To walk in the will of God requires responsibility on our part.  Take for example James 1:5.  “If any of you lacks wisdom, let him ask of God, who give liberally and without reproach, and it will be given him.”  It is our Heavenly Father’s will that we have Godly wisdom.  Otherwise He would not say to ask for it.  Yet, it is our responsibility to ask.

This is further exemplified by Romans 12:1-2.  Paul strongly urges the Church to present their bodies a living sacrifice.  He goes on to write, “And do not be conformed to this world, but be transformed by the renewing of your mind.”  Why is this?  It is so that “You (you as individuals) may prove (for yourselves) what is the good and acceptable and perfect will of God.”  This is personal. This requires responsibility on our part.

What I have learned through the years is that most people, when searching for the will of God, are in fact searching out the will of God for their lives.  I so wish I could say, “Go to this verse or that verse and all of your questions would be answered.”  However, I cannot.  For the will of God for me might not be the will of God for you.  Not everything that is good is necessarily good for you if it takes you out of God’s planned desire for your life.  An example I commonly use is that of the pastor.  We would most likely agree that being a pastor is a good thing.  However, for me to step into the role of a pastor would be a bad thing because I am not called to that role.
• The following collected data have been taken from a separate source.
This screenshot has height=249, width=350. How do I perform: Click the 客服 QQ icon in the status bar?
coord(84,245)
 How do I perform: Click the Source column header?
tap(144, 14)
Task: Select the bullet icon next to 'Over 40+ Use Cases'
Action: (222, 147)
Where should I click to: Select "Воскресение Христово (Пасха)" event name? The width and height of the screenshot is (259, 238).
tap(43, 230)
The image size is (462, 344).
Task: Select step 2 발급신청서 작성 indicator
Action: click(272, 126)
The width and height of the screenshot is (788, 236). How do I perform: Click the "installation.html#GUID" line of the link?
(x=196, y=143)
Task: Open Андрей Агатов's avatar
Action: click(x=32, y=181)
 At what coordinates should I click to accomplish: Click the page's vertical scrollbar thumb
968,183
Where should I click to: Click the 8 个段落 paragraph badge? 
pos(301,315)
For you to find answers concerning His personal will for your life requires you getting before Him in prayer and seeking the guidance of the Holy Spirit.

So, the question remains.  Are there absolutes to God’s will?  Let me ask you this question.  If in the Old Covenant, God revealed Himself as “I Am,” would He still not be the “I Am,” of the New Covenant?  Why of course He would.  Jesus made it clear that He was, “I Am.”
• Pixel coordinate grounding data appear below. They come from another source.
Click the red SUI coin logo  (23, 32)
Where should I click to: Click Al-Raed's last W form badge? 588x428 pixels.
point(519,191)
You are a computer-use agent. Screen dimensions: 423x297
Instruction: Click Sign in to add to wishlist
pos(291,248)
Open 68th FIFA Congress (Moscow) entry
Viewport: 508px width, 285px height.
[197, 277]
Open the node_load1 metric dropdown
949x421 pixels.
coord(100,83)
Now, let’s take this one step further.  If the great “I Am, also showed Himself to be Jehovah – The Lord – of the Old Covenant, would He not also be Jehovah – The Lord – of the New Covenant?  Again the answer is, “Yes.”  Jesus is our Lord and Savior.So, if you want to find the will of God in the New Covenant, find out who He called Himself in the Old Covenant.  Of course, we must be careful keep things in their proper context.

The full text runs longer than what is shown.